From: Vision: The Journal of Business Perspective
The Clean India Mission launched by the Prime Minister of India on
2 October 2014, had been the most important and large-scale cleanliness
campaign spanning across the country. The movement involved various
stakeholders from the government as well as private organizations of different
scales of operations to initiate cleanliness initiatives. These activities
would focus on promoting sustainable sanitation and hygienic environment. The
conduction of the annual nation-wide survey on cleanliness created an
unprecedented awareness about hygiene, cleanliness and demand for waste
collection. Indore had been bagging the first position in the survey
successively since the inception of the cleanliness initiative.
Waste management involved the entire set of strategies and
practices deployed from the generation till the disposal of waste. Hence, it
encompassed the tasks of collection, transportation, storage, segregation,
processing and disposal of waste. These activities were regulated by a
centralized framework that was followed throughout the nation. The waste
management sector in India had a growth rate of 7.17% and was expected to be a
USD 13.62 billion industry by 2025.
This case study underscores an operational concern faced by
Praveen Vishwakarma, the Senior Manager — Operations at Eco Pro Environmental
Services in Indore, in January 2020, pertaining to the daily waste collection
in the city.
Headquartered in Indore, Eco Pro was a growing firm that
specialized in providing consulting services to the civic administration on
pollution control and environmental services.

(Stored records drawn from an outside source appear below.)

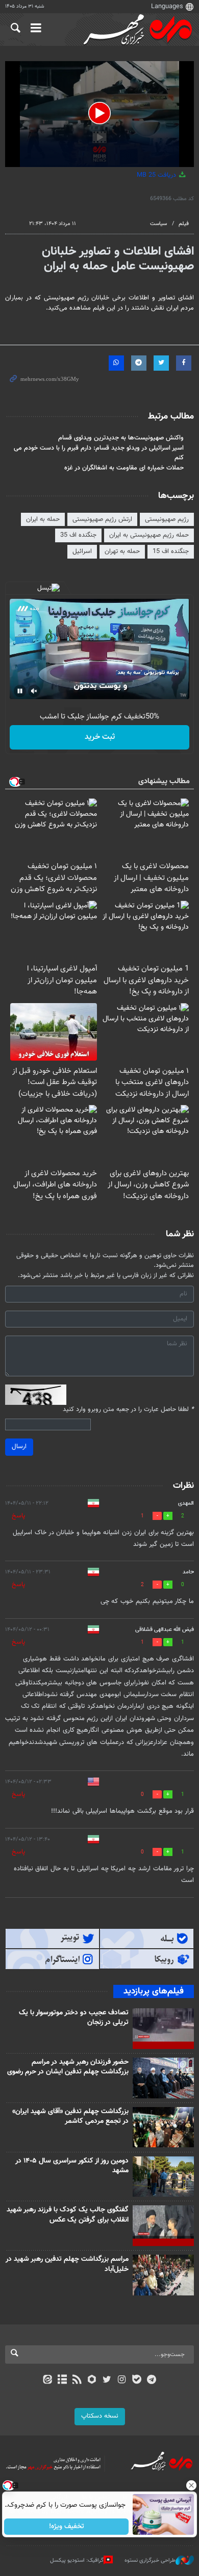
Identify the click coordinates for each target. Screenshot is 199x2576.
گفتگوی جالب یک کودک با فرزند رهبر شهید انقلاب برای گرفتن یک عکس (68, 2215)
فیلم (184, 223)
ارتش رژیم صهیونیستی (102, 519)
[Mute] (34, 691)
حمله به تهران (122, 551)
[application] (99, 114)
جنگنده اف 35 (78, 535)
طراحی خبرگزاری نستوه (150, 2560)
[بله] (136, 2380)
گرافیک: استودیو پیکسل (77, 2560)
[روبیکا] (92, 2380)
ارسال (19, 1447)
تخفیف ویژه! (66, 2526)
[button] (99, 113)
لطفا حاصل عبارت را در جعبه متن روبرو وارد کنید (128, 1410)
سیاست (158, 223)
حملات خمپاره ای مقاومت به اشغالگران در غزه (124, 468)
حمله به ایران (43, 519)
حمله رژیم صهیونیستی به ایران (149, 535)
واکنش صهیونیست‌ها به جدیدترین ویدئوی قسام (121, 438)
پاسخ (18, 1516)
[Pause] (20, 691)
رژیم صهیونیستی (167, 519)
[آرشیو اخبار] (62, 2380)
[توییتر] (107, 2380)
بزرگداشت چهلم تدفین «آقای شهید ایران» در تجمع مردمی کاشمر (70, 2116)
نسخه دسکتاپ (99, 2416)
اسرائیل (82, 551)
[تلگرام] (151, 2380)
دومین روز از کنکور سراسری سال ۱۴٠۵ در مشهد (72, 2166)
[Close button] (191, 2485)
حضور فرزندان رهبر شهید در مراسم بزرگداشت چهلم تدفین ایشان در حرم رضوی (68, 2067)
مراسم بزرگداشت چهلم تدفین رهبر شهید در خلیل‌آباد (67, 2264)
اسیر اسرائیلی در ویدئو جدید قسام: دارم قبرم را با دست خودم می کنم (99, 453)
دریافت (157, 175)
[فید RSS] (77, 2380)
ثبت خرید (100, 737)
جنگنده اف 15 (171, 551)
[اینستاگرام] (121, 2380)
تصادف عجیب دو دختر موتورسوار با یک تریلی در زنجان (74, 2018)
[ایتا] (47, 2380)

The
logistics planning by Eco Pro was becoming less effective and cost inefficient.
The waste collection vehicles were moving in haphazard routes in busy hours causing
violation of timelines and did not even reach certain destinations. The company
was also incurring huge monthly costs. The company had been investing a sum of
₹170,000 per month, with a fleet size of 14, in the daily waste collection of
only two wards. As the collection routes were random and the variability in the
street dimensions, as well as the traffic was high, the collection trips often
were delayed. Besides, the firm was suffering from constraints in capital,
challenges in waste segregation, poor scheduling of collection vehicles as well
as undesired socio-political interventions. The case revolves around the firm’s
multi-faceted decision making on redesigning the logistics practices so that it
would be able to perform waste collection for the two wards effectively and
cost-efficiently with the existing set of collection vehicles and no major
investments. The case introduces heuristics-based approach for solving complex
optimization problems.
Through active classroom discussion and
analysis of the tables and case facts, the case can be used to accomplish the
following learning objectives:
• Understanding a large-scale waste management
context in reference to the challenges, operational functioning, economic and
socio-political dimensions.
• Understanding of a vehicle routing problem
and its variants.
•Significance and application of a heuristic
to solve optimization problems such as the vehicle routing problem.
•Understanding of the Clarke and Wright
Savings Heuristics and its execution.
The case highlights the key decision making which involves redesigning of the collection routes through an optimization problem and uses a practical solution approach to resolve the multi-faceted dilemma. The case study is helpful for civic administrators and players involved in waste management by providing actionable guidelines.
I appreciate you spending the time to make such a detailed piece. Having read this, I've learned a lot. Keep up the fantastic work! I can't wait to read your future blogs. It's always a pleasure to read your carefully considered and well-researched articles.